| THE PROBLEM |
Type out the lines below exactly, pictures excluded.

Stored data
--- START ---

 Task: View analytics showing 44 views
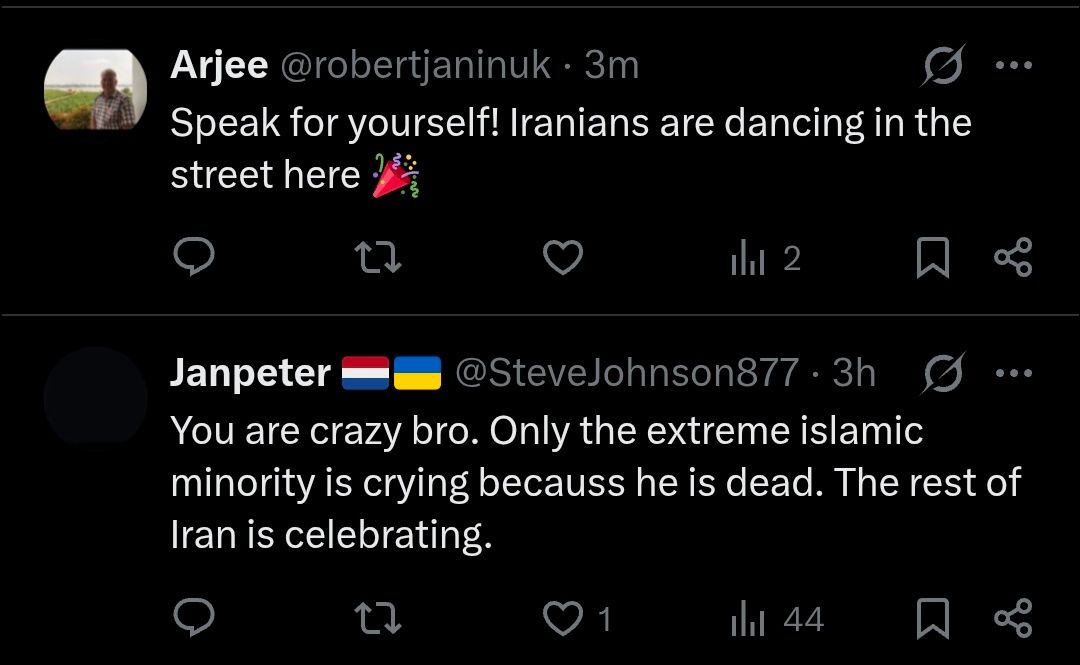[x=776, y=619]
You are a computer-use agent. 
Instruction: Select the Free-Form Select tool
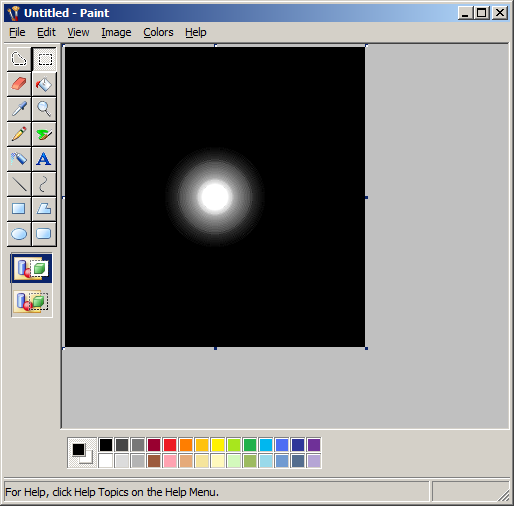(x=19, y=59)
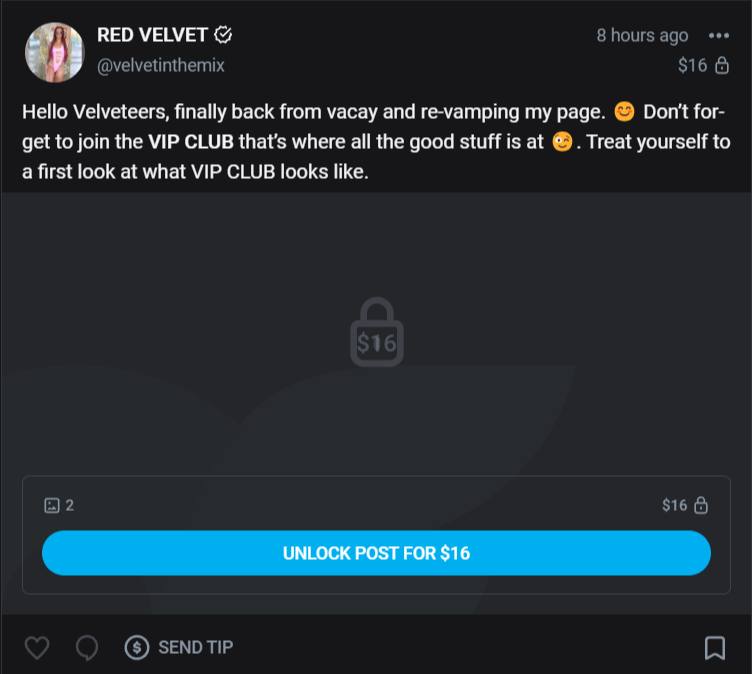This screenshot has width=752, height=674.
Task: Click UNLOCK POST FOR $16 button
Action: pos(376,553)
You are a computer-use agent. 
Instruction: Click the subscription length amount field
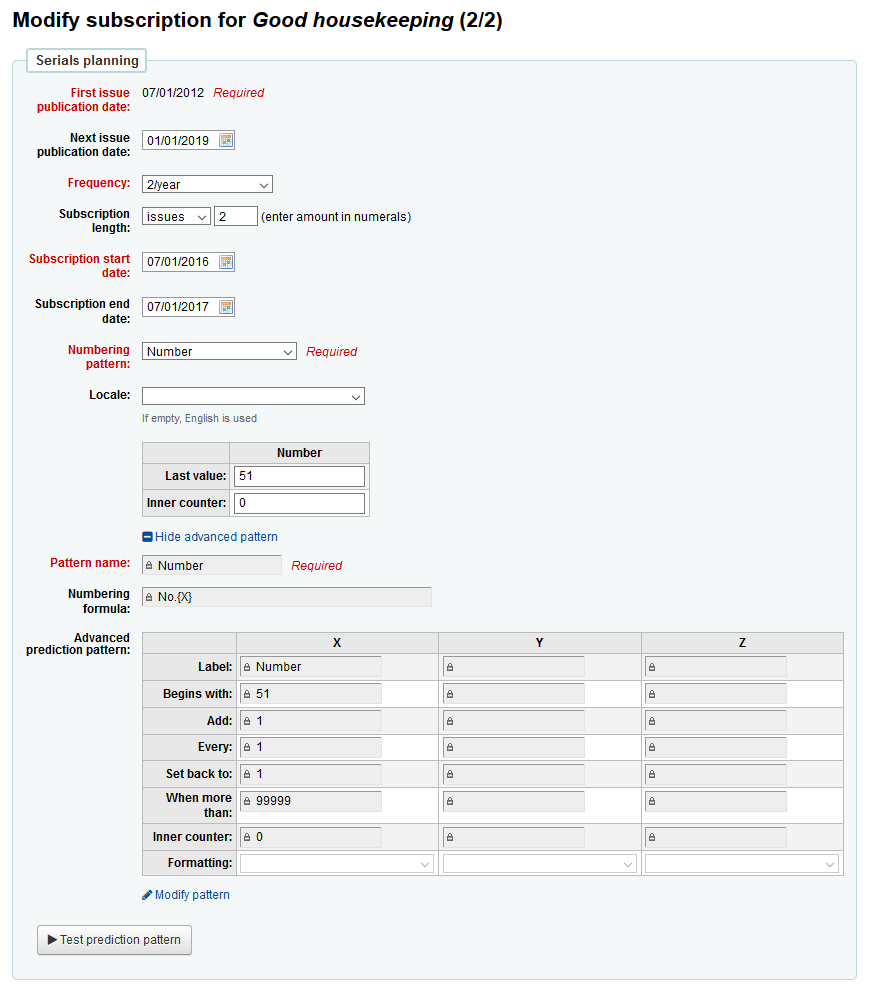click(236, 217)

--- END ---

| EXERCISE OUTPUT |
 Task: View analytics showing 44 views
[x=776, y=619]
You are a computer-use agent. 
Instruction: Select the Free-Form Select tool
(x=19, y=59)
This screenshot has width=752, height=674.
Task: Click UNLOCK POST FOR $16 button
Action: pos(376,553)
You are a computer-use agent. 
Instruction: Click the subscription length amount field
click(236, 217)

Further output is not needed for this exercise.